EXERCISES TO COMPLETE:
a) In the piece on health care, rewrite the paragraph beginning "Argentina spends the most per capita" in shorter form, keeping its main facts.
b) Reproduce the passage of the piece on health care starting with "Is this gift returnable?" and going on through "declarations and treaties.".

====== TEXT UNDER STUDY

Is this gift returnable?

I gave an impromptu lecture to a class full of medical students about the American health care system a couple of weeks ago. The biggest reaction seemed to be their disbelief that there is no legal right to health care in the American constitution. Government obligation to health care is part of Argentina’s constitution and the country has also committed to a number of human right declarations and treaties.

Argentina spends the most per capita on health care in South America and the United States has the highest per capita spending on health care in the world. Despite the high level of spending in both, neither country has a health system that protects the people it is meant to serve. Disruptions in medical supplies and medication and lack of transparency in bureaucracy interfere with health care for Argentines. Until two months ago, a program of the national Ministerio de Salud provided a box of food each month to indigent families who had an least one family member with a chronic illness. This included many of the patients that come to the clinic that I work at. However, without warning the program has stopped, leaving many families without food in a time of high consumer prices and cold weather.

============
====== DATA PROVIDED

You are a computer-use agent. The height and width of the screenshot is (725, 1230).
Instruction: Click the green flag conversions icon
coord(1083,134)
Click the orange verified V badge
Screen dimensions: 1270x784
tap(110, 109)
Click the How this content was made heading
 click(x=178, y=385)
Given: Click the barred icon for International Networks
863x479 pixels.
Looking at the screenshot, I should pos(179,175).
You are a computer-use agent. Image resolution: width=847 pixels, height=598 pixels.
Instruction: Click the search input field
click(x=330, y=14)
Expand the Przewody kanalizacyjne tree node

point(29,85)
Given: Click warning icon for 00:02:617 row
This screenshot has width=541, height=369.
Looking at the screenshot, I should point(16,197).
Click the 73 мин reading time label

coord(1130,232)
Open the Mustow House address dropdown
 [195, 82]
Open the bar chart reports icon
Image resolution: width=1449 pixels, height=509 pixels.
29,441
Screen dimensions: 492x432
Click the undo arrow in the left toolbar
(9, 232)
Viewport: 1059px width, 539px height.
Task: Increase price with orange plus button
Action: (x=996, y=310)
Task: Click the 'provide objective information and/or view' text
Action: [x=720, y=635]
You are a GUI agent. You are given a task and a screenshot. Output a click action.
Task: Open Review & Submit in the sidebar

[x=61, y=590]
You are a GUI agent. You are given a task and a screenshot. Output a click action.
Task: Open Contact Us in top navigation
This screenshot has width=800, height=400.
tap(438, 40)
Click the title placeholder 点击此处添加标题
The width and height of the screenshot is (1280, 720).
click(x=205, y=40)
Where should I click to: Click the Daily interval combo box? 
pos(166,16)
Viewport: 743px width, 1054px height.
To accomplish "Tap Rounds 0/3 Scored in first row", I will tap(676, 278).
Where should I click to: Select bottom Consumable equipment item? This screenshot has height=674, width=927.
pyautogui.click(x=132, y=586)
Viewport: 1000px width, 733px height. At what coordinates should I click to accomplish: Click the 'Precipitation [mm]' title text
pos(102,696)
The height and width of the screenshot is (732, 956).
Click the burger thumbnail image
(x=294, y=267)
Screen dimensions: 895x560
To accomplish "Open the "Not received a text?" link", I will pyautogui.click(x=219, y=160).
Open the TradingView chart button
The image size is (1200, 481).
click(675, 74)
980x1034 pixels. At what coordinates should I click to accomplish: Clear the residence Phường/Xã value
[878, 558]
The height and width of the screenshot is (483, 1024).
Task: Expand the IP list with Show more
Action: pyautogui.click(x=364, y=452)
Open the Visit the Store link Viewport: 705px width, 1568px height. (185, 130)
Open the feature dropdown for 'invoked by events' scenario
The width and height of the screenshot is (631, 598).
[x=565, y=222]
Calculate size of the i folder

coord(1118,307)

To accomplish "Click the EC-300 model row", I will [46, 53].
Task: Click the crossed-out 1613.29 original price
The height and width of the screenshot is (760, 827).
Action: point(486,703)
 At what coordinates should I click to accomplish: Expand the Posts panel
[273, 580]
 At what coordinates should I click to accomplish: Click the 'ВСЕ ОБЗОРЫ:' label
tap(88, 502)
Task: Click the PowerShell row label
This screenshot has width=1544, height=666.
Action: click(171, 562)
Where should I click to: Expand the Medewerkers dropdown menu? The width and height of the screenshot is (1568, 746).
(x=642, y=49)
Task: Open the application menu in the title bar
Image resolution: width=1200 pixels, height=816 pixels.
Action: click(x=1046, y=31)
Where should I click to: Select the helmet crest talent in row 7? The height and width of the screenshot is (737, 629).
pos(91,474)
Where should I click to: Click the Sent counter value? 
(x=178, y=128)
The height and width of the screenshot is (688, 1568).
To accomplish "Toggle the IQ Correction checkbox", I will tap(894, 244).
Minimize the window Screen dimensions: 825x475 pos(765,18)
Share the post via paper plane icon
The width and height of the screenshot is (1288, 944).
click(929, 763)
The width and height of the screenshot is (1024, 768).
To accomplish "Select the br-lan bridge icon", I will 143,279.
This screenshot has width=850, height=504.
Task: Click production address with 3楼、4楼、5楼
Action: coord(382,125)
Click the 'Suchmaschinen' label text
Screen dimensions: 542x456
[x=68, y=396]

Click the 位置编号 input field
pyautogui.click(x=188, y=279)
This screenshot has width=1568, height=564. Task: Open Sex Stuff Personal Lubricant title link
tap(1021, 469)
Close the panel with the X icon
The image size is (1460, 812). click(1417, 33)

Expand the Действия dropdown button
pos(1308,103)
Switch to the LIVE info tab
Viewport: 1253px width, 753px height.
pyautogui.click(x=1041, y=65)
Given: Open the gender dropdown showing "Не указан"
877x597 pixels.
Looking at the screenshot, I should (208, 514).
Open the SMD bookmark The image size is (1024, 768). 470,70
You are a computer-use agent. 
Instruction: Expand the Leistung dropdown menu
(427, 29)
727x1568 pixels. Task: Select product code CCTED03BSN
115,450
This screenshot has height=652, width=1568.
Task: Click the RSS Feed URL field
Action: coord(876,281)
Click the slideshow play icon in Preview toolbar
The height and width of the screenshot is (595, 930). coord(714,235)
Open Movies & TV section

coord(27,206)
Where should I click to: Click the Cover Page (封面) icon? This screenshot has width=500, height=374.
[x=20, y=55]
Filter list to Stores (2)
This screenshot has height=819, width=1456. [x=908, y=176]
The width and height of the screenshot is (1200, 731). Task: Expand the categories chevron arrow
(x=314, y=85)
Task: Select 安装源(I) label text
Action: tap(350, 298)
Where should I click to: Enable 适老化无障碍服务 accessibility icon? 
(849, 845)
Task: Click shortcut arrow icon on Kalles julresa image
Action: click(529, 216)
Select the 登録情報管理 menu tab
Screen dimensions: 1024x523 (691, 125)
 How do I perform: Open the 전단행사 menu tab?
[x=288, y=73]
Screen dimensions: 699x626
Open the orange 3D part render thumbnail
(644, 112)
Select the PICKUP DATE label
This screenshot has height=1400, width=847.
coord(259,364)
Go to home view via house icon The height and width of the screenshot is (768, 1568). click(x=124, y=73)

============

SOLUTIONS PER TASK:
a) Argentina has the highest per capita health spending in South America, and the United States has the highest in the world. Yet neither system protects the people it serves. In Argentina, care is hampered by disrupted supplies of medical goods and medication and by opaque bureaucracy. Until two months ago, a national Ministerio de Salud program gave a monthly food box to indigent families with at least one chronically ill member, including many patients at the writer's clinic. It ended without warning, leaving many families without food amid high prices and cold weather.

b)
Is this gift returnable?

I gave an impromptu lecture to a class full of medical students about the American health care system a couple of weeks ago. The biggest reaction seemed to be their disbelief that there is no legal right to health care in the American constitution. Government obligation to health care is part of Argentina’s constitution and the country has also committed to a number of human right declarations and treaties.